事情牵扯到荆王府,陶锦抿唇,有过一世父母恩情,荆王妃又待她极好,她不会让荆王府沦为朝堂政斗的牺牲品。
想不到重活一生,第一个烦到她的仍是梁栎,孽缘啊。
按耐心间打算,陶锦看向竹云,“本宫知晓了,此事你做的很好,可想要什么赏赐?”
竹云诚惶诚恐,摇头拒绝:“这是奴分内事。”
他顿了顿,抬眸,小心翼翼迎上长公主的视线,“奴不求赏赐,只求能长伴殿下身侧。”
竹云在求一条活路,他曾听见不该听的事,许少良已然发觉,公主府尚能保他一命,若是离开,他怕是第二日便会死于非命。
陶锦抬眉,“就如此?”
“是。”
竹云提心吊胆的等着,直到长公主起身行来,裙角停在他身前,声音才再度响起,“竹云,告诉本宫,谁在威胁你。”
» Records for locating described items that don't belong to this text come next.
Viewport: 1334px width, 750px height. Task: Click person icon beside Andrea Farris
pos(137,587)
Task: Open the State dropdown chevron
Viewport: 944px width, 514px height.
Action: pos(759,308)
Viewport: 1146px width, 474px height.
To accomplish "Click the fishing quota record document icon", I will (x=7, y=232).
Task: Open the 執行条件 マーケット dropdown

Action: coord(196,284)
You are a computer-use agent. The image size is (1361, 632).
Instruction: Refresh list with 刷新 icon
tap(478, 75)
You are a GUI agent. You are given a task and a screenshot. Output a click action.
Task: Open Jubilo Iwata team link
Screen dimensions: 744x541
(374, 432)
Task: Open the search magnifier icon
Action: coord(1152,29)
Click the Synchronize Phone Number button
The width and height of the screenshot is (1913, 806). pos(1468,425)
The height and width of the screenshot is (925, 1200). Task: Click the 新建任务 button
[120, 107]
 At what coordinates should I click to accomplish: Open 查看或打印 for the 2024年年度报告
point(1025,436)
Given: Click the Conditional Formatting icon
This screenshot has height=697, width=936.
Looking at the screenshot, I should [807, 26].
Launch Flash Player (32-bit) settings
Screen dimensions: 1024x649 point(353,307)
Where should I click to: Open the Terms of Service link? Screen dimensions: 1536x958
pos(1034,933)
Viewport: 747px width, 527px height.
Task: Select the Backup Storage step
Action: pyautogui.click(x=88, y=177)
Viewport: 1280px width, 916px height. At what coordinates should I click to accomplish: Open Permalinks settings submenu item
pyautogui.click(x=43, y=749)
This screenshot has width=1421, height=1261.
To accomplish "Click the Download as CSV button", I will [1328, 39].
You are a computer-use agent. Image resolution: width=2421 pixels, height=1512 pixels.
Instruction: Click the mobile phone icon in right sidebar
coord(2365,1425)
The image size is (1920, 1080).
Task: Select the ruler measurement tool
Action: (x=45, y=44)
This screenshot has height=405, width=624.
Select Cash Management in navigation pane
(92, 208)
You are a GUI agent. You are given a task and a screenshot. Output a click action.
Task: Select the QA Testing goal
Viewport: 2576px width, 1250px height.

下颚被长公主抬起,竹云被迫抬头,惶惶看向殿下眼眸,有那么一瞬,他心跳停止跳动。
“你既选本宫做靠山,也该将知晓的一切说出来,否则,你叫本宫如何信你。”
竹云今日举动明显是在投诚,陶锦不介意顺水推舟一下,看看他到底能说出什么来。
殿内寂静无声,唯有竹云的心跳越来越快,女人指腹摩挲着他的下颚,那双狭长凤眸深邃惑人,唇角微勾,眸底情绪却很冷淡。
望着殿下的眼,竹云唇瓣翕动,终是将那日听闻全部说出。
听完他的话,殿下神情并不意外,甚至勾了勾唇。竹云心间惊愕,他日夜担忧的,原来殿下早就知晓。